Assume that f is entire, $f(0)=1$, and $\int_{0}^{2\pi} \lvert f(e^{i\theta}) \rvert d\theta = 2 \pi$. Prove that f is constant.
Now, I tried to bound the integral by $2\pi$ times the max of $\lvert f(e^{i\theta}) \rvert$ where $0 \leq \theta \leq 2\pi$ and then using the max-modulus principle tired to get a contradiction but we get an obvious inequality. Next, I tried to make use of the power series of f to evaluate the integral and use the properties of integral, but then we again get obvious inequalities. Any hint would be helpful.
Best Answer
Since $1=f(0) = {1 \over 2 \pi i}\int_C {f(z) \over z} dz = {1 \over 2 \pi }\int_0^{2 \pi}f(e^{i \theta}) d \theta $ we see that the integral is real and ${1 \over 2 \pi }\int_0^{2 \pi}f(e^{i \theta}) d \theta = {1 \over 2 \pi }\int_0^{2 \pi}|f(e^{i \theta})| d \theta $. In particular, $\operatorname{re} f(e^{i \theta}) = | f(e^{i \theta}) | $ everywhere and so $f(e^{i \theta}) = | f(e^{i \theta}) | $ is real everywhere.

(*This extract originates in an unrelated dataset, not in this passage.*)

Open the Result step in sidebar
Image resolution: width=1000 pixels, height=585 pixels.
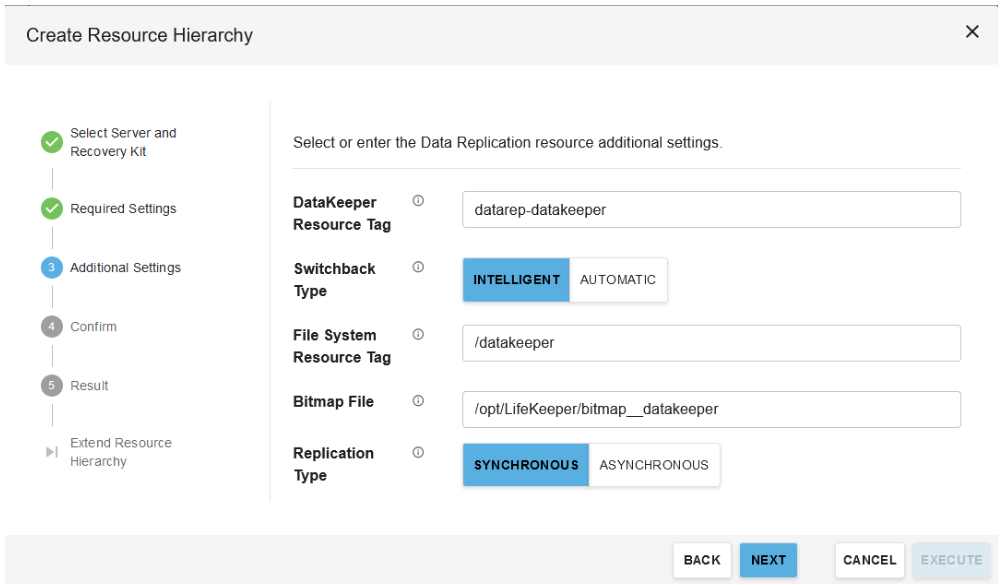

Consider $h(z) = e^{ i f(z)}$ which is entire, and $|h(e^{i \theta})| = 1$, hence $|h(z)| \le 1$ on the unit disk. Repeating with $g(z) = e^{ -i f(z)}$ shows that $| e^{ i f(z)}| = 1$ on the unit disk and hence $f$ is constant.
Addendum:
Using the curve $C(t) = e^{it}$ we have
$f(0) = {1 \over 2 \pi i}\int_C {f(z) \over z} dz = {1 \over 2 \pi i}\int_0^{2 \pi} {f(e^{i \theta}) \over e^{i \theta}} i e^{i \theta} d \theta = {1 \over 2 \pi}\int_0^{2 \pi} f(e^{i \theta})d \theta $.